Vous avez souvent raconté que c’est Clouzot, avec qui vous avez passé des vacances, qui vous a donné envie de faire du cinéma…
J’ai été fasciné par un mec comme ça arrive quand on a 14-15 ans, on ne sait pas pourquoi. Mais Clouzot était un homme extrêmement présent avec un physique impressionnant… Quand il rentrait dans une pièce, on était chez lui. On dit ça souvent des acteurs : quand Brando entrait dans une pièce on disait : « On habite plus chez nous. » Mais les metteurs en scène, c’est pareil.
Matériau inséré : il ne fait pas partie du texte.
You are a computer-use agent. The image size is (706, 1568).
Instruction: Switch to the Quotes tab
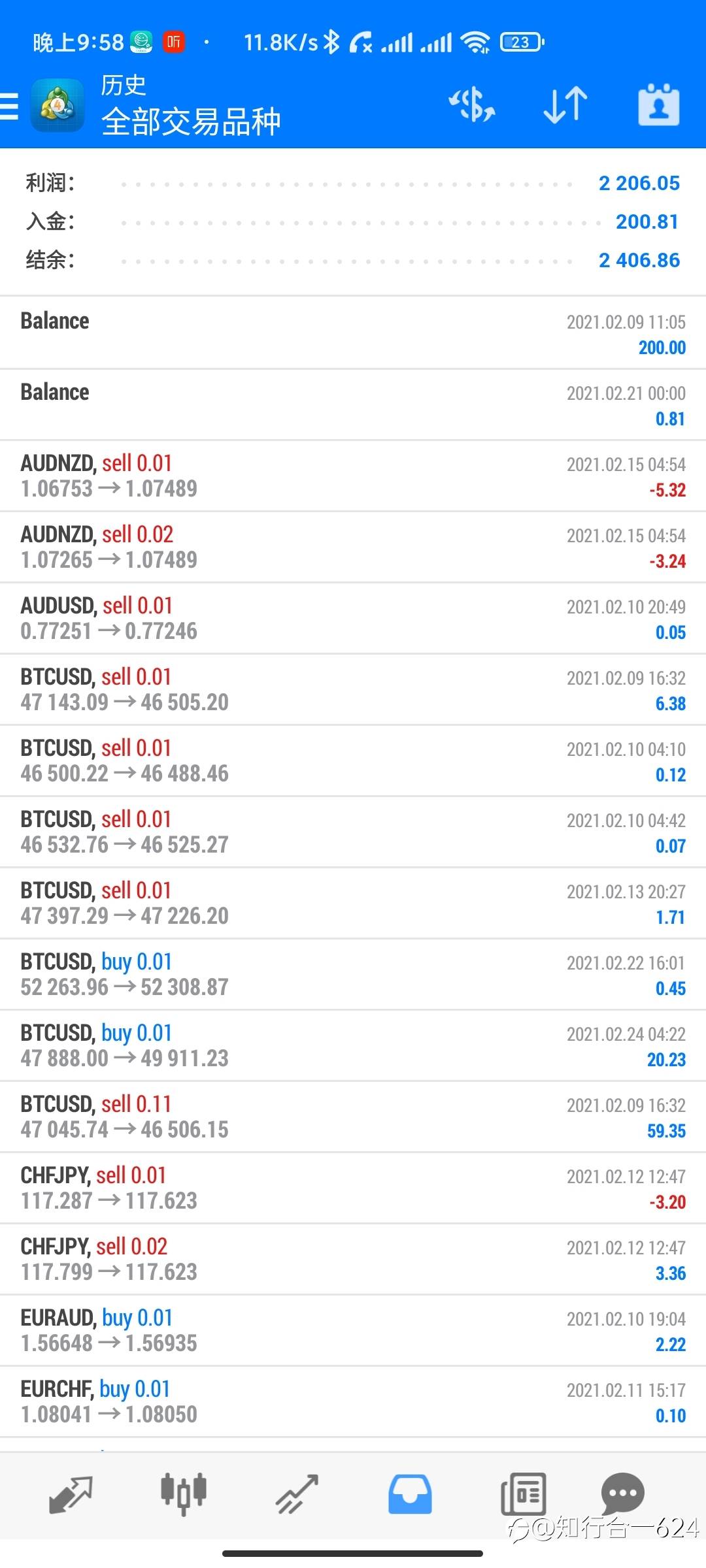[71, 1494]
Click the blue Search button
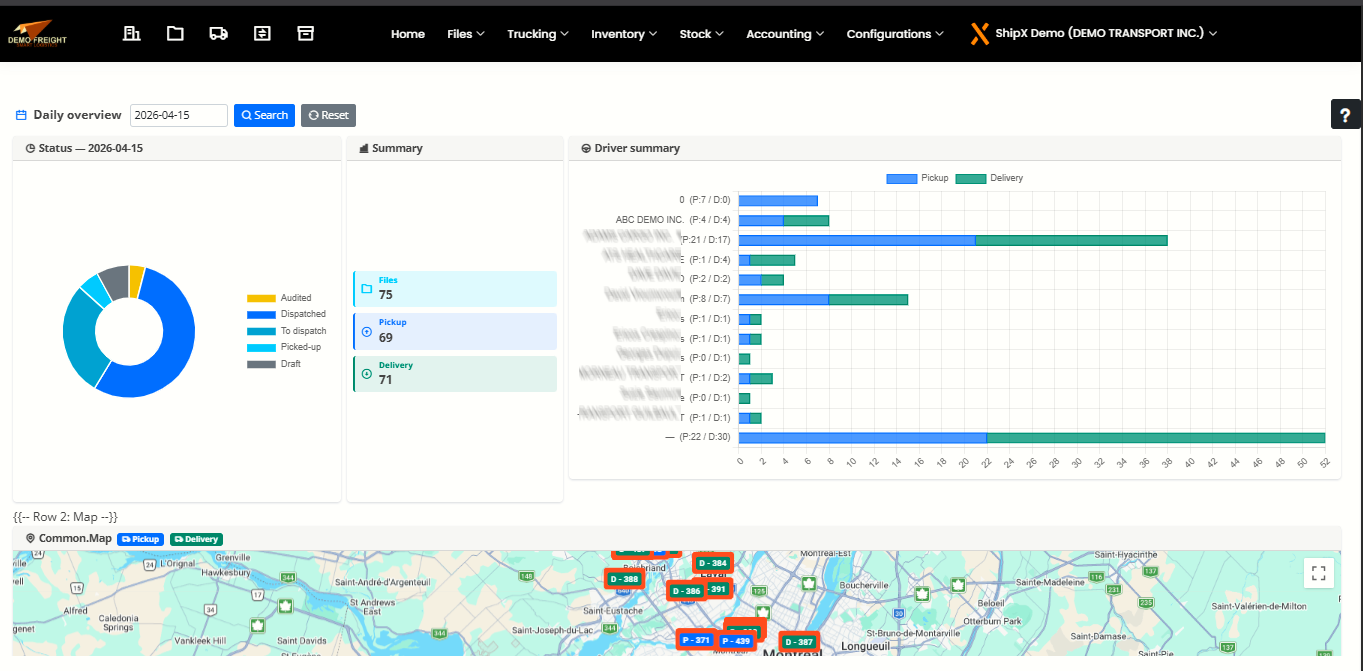Screen dimensions: 1363x671 click(x=264, y=115)
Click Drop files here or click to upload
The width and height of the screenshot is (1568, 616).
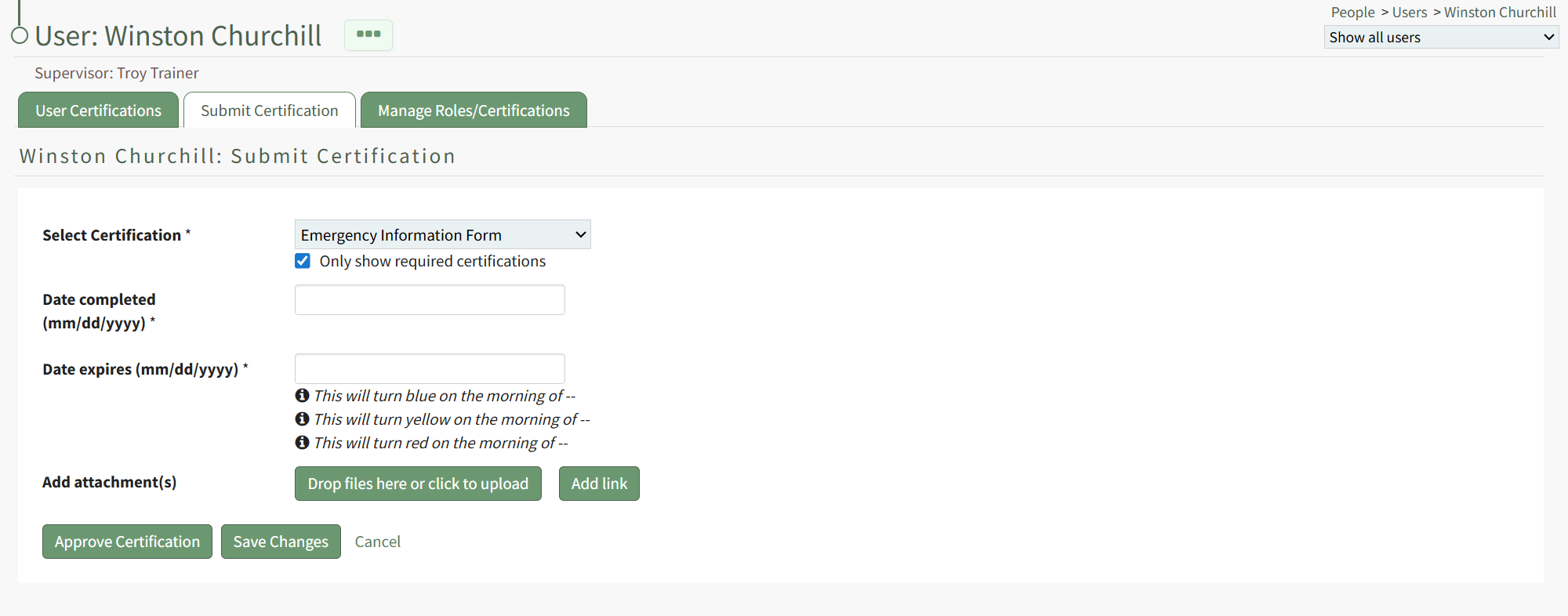pos(418,484)
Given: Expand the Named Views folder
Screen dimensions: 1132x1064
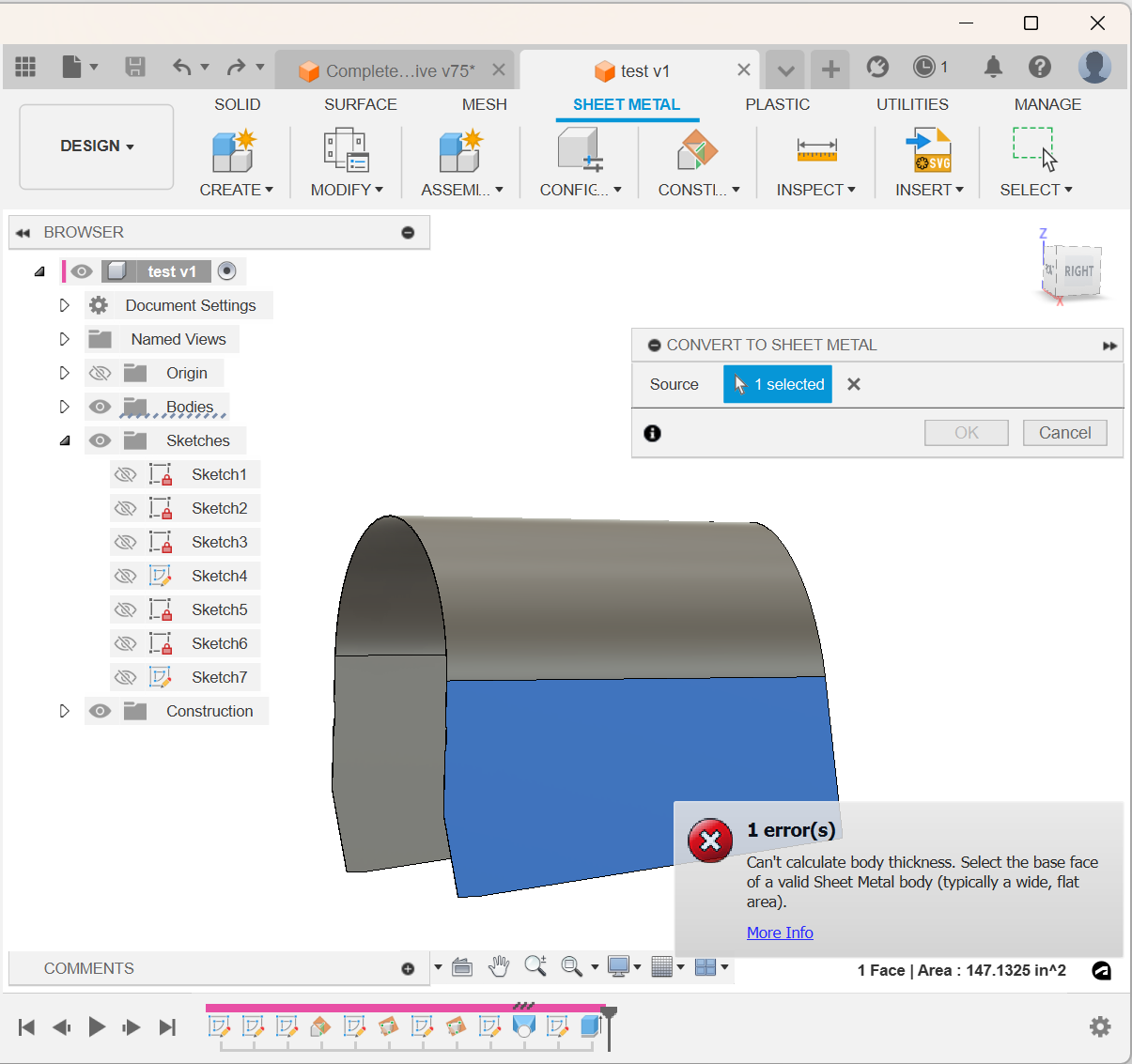Looking at the screenshot, I should pos(64,339).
Sautet était impressionnant, Buñuel, Duvivier, Verneuil… Clouzot est celui qui m’a le plus tapé dans l’œil.
Quand vous avez écrit des romans par le passé, ou des pièces de théâtre, c’est parce que vous étiez dans l’impossibilité de réaliser des films ?
J’ai écrit Les Valseuses parce que j’étais très jeune, au chômage et j’étais en train de me dire : « Je vais abandonner le cinéma. » Mais j’avais des relations amicales avec Georges Lautner, pour lequel j’ai écrit le scénario de Laisse aller… c’est une valse, et qui m’a beaucoup aidé parce que c’était la première fois que j’étais rétribué pour mon stylo. Après, j’ai eu envie de faire un autre film avec Lautner ; on a cherché des histoires, mais on n’en a pas trouvé. Il était chiant, hein. Lautner a finalement fait un scénario avec Francis Veber, et il m’a laissé tomber. Ce jour-là, j’étais de très mauvaise humeur. J’aurais pu tuer Veber, mais aussi Lautner. Avec un bon couteau, ce n’est pas un problème. Je suis rentré chez moi, j’avais une vieille machine à écrire qu’on m’avait prêtée, et j’ai tapé de colère les vingt premières pages des Valseuses, direct, à l’américaine. J’ai écrit un roman, pendant un an, et ça a été un conte de fées. D’abord, l’écrire, ensuite, le premier éditeur que j’ai vu a pris le bouquin tout de suite. En trois jours, c’était réglé. Et il s’est vendu. On a fait 75 000 ventes.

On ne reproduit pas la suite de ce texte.